=== Görev listesi ===
1. Muharrem ayıyla ilgili metinde "Muharrem ayı, Cenâb-ı" sözlerinden aşağıya, "daha şımarık olabiliyorlar." sözlerine kadar her şeyi hiç değiştirmeden yazıya geçirin.
2. Muharrem ayı ve oruç üzerine olan metni kaldığı yerden devam ettirin.

=== Gösterilen metin ===
10 MUHARREM ve AŞûRE

Dr. Ahmet Hamdi YILDIRIM

Muharrem ayı, Cenâb-ı Allâh’ın hürmete lâyık olarak yarattığı dört haram aydan biridir.

Rasûlullah Efendimiz haram aylarda nâfile oruç tutulmasını tavsiye etmiştir. (Ebû Dâvûd, Savm, 54)

Çünkü oruç, insanın kendisine gelmesini sağlayan önemli ibâdetlerden biridir. İnsan, midesi boş iken daha bir masum olur. İhtiyaç hâlinde iken daha bir müsamahakâr hâle gelir. Ama bütün ihtiyaçlarının karşılandığı, her türlü isteklerinin yerine geldiği anlarda; insanlar bazen daha saldırgan, daha şımarık olabiliyorlar.

Dolayısıyla bu tür mevsimlerde oruç tutmak; insana, acziyetini ve Rabbine muhtaçlığını hissettirmekte, bu hâl de kulun Allâh’a yakınlığını artırmaktadır.

=== Veriler ===
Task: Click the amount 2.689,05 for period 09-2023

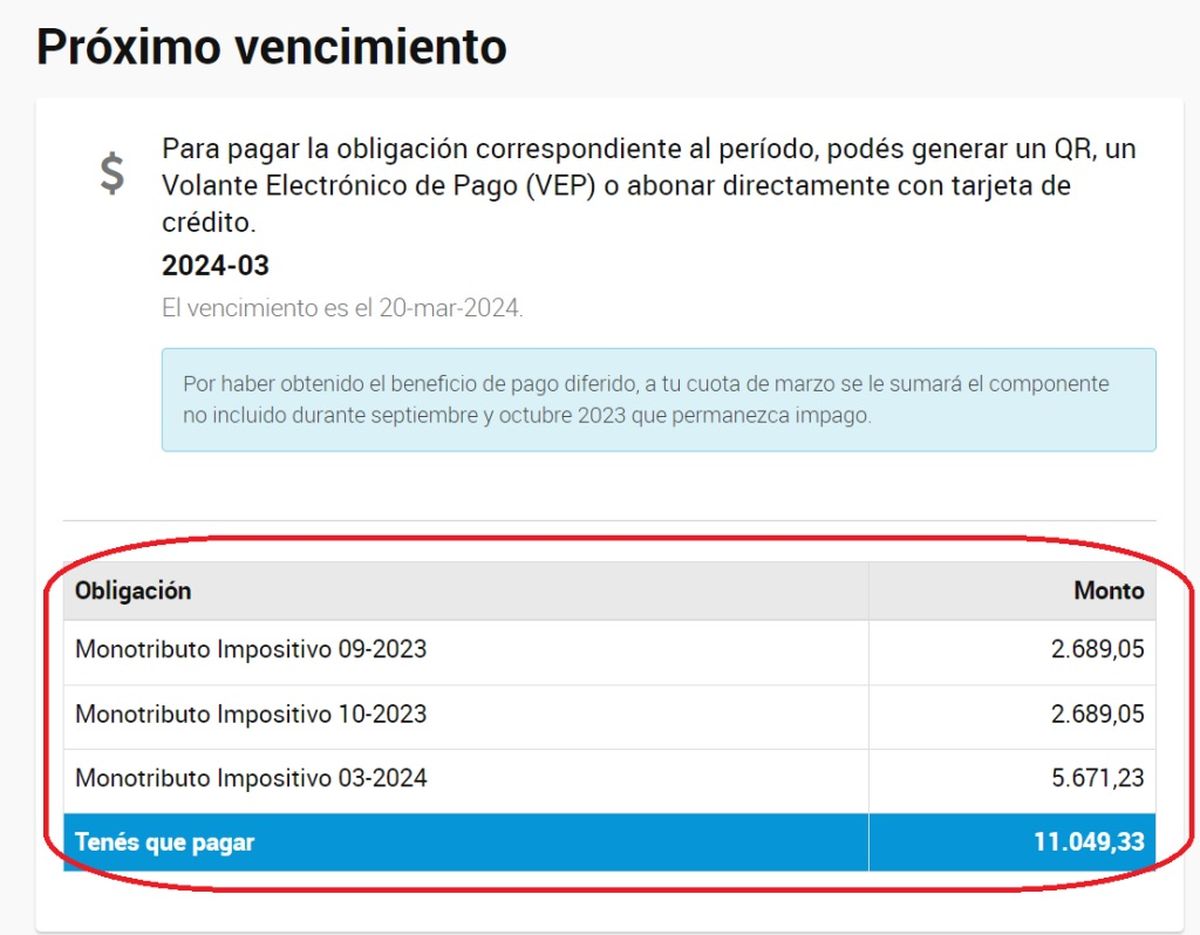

=== Verilen cevaplar ===
1.
Muharrem ayı, Cenâb-ı Allâh’ın hürmete lâyık olarak yarattığı dört haram aydan biridir.

Rasûlullah Efendimiz haram aylarda nâfile oruç tutulmasını tavsiye etmiştir. (Ebû Dâvûd, Savm, 54)

Çünkü oruç, insanın kendisine gelmesini sağlayan önemli ibâdetlerden biridir. İnsan, midesi boş iken daha bir masum olur. İhtiyaç hâlinde iken daha bir müsamahakâr hâle gelir. Ama bütün ihtiyaçlarının karşılandığı, her türlü isteklerinin yerine geldiği anlarda; insanlar bazen daha saldırgan, daha şımarık olabiliyorlar.

2.
Güzel bir duâ vardır şöyle der:

“Allâh’ım! Muhtacını muhtacına muhtaç etme!”

Yani;

“–Allâh’ım! Ben Sana muhtacım, diğer herkes de Sana muhtaç. Beni, o muhtacına muhtaç etme! Yani kendinden başka kimseye muhtaç etme!”

Bir de oruç, biz müslümanların bir teşekkür etme şeklidir. Şükrümüzün ifadesidir.

Meselâ Efendimiz -sallâllâhu aleyhi ve sellem-; pazartesi günleri oruç tutuyor, çünkü pazartesi günü doğmuş. Yani doğum gününü, birileri gibi pastalarla, mumlarla, partiyle; «İyi ki doğdun!» gibi abuk subuk sözlerle değil, oruçla değerlendiriyor. Kendisini var edene teşekkürünü böyle ifade ediyor.

Muharrem ayının 10’uncu günü, yani âşûrâ günü böyle teşekkürlük bir gün.

Rivâyetler malûm:

Nuh -aleyhisselâm-’ın gemisi, o gün karaya iniyor. Yani tûfan hengâmesi o gün bitmiş oluyor.

Musa -aleyhisselâm-’ı Allah, Firavun’un şerrinden koruyor. O gün, denizden geçip o zâlim kavimden kurtuluyorlar.

•O gün birçok peygamber efendilerimizin nâil olduğu mazhariyetler ve nimetler söz konusu. Onların bir şükrânesi olarak oruç tutuyoruz.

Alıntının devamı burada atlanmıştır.